_WORK REQUIRED_
Go through the data that follows and restate each line exactly as it reads.

═══ DATA TO USE ═══

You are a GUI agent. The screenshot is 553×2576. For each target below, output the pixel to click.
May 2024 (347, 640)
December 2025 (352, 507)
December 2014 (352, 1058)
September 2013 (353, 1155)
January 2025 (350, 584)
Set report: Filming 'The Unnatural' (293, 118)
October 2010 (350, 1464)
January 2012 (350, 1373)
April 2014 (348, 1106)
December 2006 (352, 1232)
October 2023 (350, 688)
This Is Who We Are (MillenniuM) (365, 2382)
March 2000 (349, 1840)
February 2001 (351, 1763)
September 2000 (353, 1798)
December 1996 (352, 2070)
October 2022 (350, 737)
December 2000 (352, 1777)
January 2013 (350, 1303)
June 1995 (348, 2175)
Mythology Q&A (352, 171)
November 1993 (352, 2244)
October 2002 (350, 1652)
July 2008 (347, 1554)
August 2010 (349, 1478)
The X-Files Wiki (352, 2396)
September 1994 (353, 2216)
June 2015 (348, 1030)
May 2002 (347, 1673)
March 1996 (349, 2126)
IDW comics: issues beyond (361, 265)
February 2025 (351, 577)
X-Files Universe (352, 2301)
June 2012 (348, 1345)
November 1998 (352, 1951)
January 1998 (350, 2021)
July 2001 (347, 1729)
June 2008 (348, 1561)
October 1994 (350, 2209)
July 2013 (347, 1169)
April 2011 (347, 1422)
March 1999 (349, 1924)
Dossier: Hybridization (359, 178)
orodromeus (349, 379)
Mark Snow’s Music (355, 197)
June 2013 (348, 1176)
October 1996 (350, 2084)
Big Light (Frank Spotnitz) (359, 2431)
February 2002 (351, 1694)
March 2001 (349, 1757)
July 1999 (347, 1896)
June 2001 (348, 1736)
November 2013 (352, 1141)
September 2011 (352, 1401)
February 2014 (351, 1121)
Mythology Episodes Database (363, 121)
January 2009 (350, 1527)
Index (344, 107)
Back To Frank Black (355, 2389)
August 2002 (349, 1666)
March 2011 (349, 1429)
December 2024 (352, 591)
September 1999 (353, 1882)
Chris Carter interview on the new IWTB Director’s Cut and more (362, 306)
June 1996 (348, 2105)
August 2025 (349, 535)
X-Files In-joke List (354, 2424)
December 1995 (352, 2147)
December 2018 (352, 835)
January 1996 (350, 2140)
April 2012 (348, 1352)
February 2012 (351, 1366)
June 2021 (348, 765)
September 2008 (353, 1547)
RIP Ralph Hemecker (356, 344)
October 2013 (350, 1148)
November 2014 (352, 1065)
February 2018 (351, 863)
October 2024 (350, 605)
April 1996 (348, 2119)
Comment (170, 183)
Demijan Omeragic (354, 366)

═══

_WRITTEN RESPONSE_
You are a GUI agent. The screenshot is 553×2576. For each target below, output the pixel to click.
May 2024 (347, 640)
December 2025 (352, 507)
December 2014 (352, 1058)
September 2013 (353, 1155)
January 2025 (350, 584)
Set report: Filming 'The Unnatural' (293, 118)
October 2010 (350, 1464)
January 2012 (350, 1373)
April 2014 (348, 1106)
December 2006 (352, 1232)
October 2023 (350, 688)
This Is Who We Are (MillenniuM) (365, 2382)
March 2000 (349, 1840)
February 2001 (351, 1763)
September 2000 (353, 1798)
December 1996 (352, 2070)
October 2022 (350, 737)
December 2000 (352, 1777)
January 2013 (350, 1303)
June 1995 (348, 2175)
Mythology Q&A (352, 171)
November 1993 (352, 2244)
October 2002 (350, 1652)
July 2008 (347, 1554)
August 2010 (349, 1478)
The X-Files Wiki (352, 2396)
September 1994 (353, 2216)
June 2015 (348, 1030)
May 2002 (347, 1673)
March 1996 (349, 2126)
IDW comics: issues beyond (361, 265)
February 2025 (351, 577)
X-Files Universe (352, 2301)
June 2012 (348, 1345)
November 1998 (352, 1951)
January 1998 (350, 2021)
July 2001 (347, 1729)
June 2008 (348, 1561)
October 1994 (350, 2209)
July 2013 (347, 1169)
April 2011 (347, 1422)
March 1999 (349, 1924)
Dossier: Hybridization (359, 178)
orodromeus (349, 379)
Mark Snow’s Music (355, 197)
June 2013 (348, 1176)
October 1996 (350, 2084)
Big Light (Frank Spotnitz) (359, 2431)
February 2002 (351, 1694)
March 2001 (349, 1757)
July 1999 (347, 1896)
June 2001 (348, 1736)
November 2013 (352, 1141)
September 2011 (352, 1401)
February 2014 (351, 1121)
Mythology Episodes Database (363, 121)
January 2009 (350, 1527)
Index (344, 107)
Back To Frank Black (355, 2389)
August 2002 (349, 1666)
March 2011 (349, 1429)
December 2024 (352, 591)
September 1999 (353, 1882)
Chris Carter interview on the new IWTB Director’s Cut and more (362, 306)
June 1996 (348, 2105)
August 2025 (349, 535)
X-Files In-joke List (354, 2424)
December 1995 (352, 2147)
December 2018 (352, 835)
January 1996 (350, 2140)
April 2012 (348, 1352)
February 2012 (351, 1366)
June 2021 (348, 765)
September 2008 (353, 1547)
RIP Ralph Hemecker (356, 344)
October 2013 (350, 1148)
November 2014 (352, 1065)
February 2018 (351, 863)
October 2024 (350, 605)
April 1996 (348, 2119)
Comment (170, 183)
Demijan Omeragic (354, 366)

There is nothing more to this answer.